(Information provided)

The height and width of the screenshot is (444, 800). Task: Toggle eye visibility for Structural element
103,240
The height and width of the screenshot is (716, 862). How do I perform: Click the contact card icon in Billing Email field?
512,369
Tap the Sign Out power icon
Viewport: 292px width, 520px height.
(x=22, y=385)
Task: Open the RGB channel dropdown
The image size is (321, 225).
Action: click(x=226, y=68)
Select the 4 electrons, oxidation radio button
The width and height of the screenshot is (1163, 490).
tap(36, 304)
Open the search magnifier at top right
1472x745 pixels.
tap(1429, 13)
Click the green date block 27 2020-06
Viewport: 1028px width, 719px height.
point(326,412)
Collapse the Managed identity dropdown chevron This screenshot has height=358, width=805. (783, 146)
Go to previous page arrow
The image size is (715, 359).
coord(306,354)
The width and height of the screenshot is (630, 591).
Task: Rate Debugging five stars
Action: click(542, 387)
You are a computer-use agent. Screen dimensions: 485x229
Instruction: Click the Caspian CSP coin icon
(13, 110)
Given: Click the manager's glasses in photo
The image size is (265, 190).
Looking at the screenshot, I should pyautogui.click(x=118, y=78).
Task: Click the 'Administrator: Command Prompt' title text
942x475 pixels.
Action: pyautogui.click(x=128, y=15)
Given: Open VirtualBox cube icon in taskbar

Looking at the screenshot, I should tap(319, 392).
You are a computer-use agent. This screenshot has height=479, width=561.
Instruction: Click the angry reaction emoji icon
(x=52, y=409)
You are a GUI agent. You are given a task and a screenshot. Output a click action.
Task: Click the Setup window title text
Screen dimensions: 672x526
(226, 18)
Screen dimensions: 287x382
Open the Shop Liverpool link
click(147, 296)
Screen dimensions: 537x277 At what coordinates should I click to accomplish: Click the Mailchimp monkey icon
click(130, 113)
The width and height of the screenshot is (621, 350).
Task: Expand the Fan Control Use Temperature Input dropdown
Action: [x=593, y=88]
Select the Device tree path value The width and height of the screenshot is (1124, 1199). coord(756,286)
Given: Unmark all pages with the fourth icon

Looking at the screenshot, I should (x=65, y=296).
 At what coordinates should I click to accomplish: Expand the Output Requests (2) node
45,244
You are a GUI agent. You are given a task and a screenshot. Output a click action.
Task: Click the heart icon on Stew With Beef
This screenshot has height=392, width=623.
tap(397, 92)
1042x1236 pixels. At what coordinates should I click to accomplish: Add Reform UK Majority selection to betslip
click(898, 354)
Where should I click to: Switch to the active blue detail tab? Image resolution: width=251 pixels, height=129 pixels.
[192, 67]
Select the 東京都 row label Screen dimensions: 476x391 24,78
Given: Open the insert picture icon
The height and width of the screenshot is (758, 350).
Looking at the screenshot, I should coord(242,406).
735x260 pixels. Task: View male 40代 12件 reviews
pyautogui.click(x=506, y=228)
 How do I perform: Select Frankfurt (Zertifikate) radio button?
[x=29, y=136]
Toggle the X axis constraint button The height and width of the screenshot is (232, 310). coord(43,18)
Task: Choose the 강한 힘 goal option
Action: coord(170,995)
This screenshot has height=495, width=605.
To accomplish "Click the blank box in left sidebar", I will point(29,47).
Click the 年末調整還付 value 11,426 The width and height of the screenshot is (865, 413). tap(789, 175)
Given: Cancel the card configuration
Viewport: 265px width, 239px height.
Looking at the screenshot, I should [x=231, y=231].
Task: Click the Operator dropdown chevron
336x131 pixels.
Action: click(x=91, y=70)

(End Information provided)

→ **Task instructions**: Your task is to transcribe each record faithfully and in full.

→ **Answer to the problem**:
The height and width of the screenshot is (444, 800). Task: Toggle eye visibility for Structural element
103,240
The height and width of the screenshot is (716, 862). How do I perform: Click the contact card icon in Billing Email field?
512,369
Tap the Sign Out power icon
Viewport: 292px width, 520px height.
(x=22, y=385)
Task: Open the RGB channel dropdown
The image size is (321, 225).
Action: click(x=226, y=68)
Select the 4 electrons, oxidation radio button
The width and height of the screenshot is (1163, 490).
tap(36, 304)
Open the search magnifier at top right
1472x745 pixels.
tap(1429, 13)
Click the green date block 27 2020-06
Viewport: 1028px width, 719px height.
point(326,412)
Collapse the Managed identity dropdown chevron This screenshot has height=358, width=805. (783, 146)
Go to previous page arrow
The image size is (715, 359).
coord(306,354)
The width and height of the screenshot is (630, 591).
Task: Rate Debugging five stars
Action: click(542, 387)
You are a computer-use agent. Screen dimensions: 485x229
Instruction: Click the Caspian CSP coin icon
(13, 110)
Given: Click the manager's glasses in photo
The image size is (265, 190).
Looking at the screenshot, I should pyautogui.click(x=118, y=78).
Task: Click the 'Administrator: Command Prompt' title text
942x475 pixels.
Action: pyautogui.click(x=128, y=15)
Given: Open VirtualBox cube icon in taskbar

Looking at the screenshot, I should tap(319, 392).
You are a computer-use agent. This screenshot has height=479, width=561.
Instruction: Click the angry reaction emoji icon
(x=52, y=409)
You are a GUI agent. You are given a task and a screenshot. Output a click action.
Task: Click the Setup window title text
Screen dimensions: 672x526
(226, 18)
Screen dimensions: 287x382
Open the Shop Liverpool link
click(147, 296)
Screen dimensions: 537x277 At what coordinates should I click to accomplish: Click the Mailchimp monkey icon
click(130, 113)
The width and height of the screenshot is (621, 350).
Task: Expand the Fan Control Use Temperature Input dropdown
Action: [x=593, y=88]
Select the Device tree path value The width and height of the screenshot is (1124, 1199). coord(756,286)
Given: Unmark all pages with the fourth icon

Looking at the screenshot, I should (x=65, y=296).
 At what coordinates should I click to accomplish: Expand the Output Requests (2) node
45,244
You are a GUI agent. You are given a task and a screenshot. Output a click action.
Task: Click the heart icon on Stew With Beef
This screenshot has height=392, width=623.
tap(397, 92)
1042x1236 pixels. At what coordinates should I click to accomplish: Add Reform UK Majority selection to betslip
click(898, 354)
Where should I click to: Switch to the active blue detail tab? Image resolution: width=251 pixels, height=129 pixels.
[192, 67]
Select the 東京都 row label Screen dimensions: 476x391 24,78
Given: Open the insert picture icon
The height and width of the screenshot is (758, 350).
Looking at the screenshot, I should coord(242,406).
735x260 pixels. Task: View male 40代 12件 reviews
pyautogui.click(x=506, y=228)
 How do I perform: Select Frankfurt (Zertifikate) radio button?
[x=29, y=136]
Toggle the X axis constraint button The height and width of the screenshot is (232, 310). coord(43,18)
Task: Choose the 강한 힘 goal option
Action: coord(170,995)
This screenshot has height=495, width=605.
To accomplish "Click the blank box in left sidebar", I will point(29,47).
Click the 年末調整還付 value 11,426 The width and height of the screenshot is (865, 413). tap(789, 175)
Given: Cancel the card configuration
Viewport: 265px width, 239px height.
Looking at the screenshot, I should [x=231, y=231].
Task: Click the Operator dropdown chevron
336x131 pixels.
Action: click(x=91, y=70)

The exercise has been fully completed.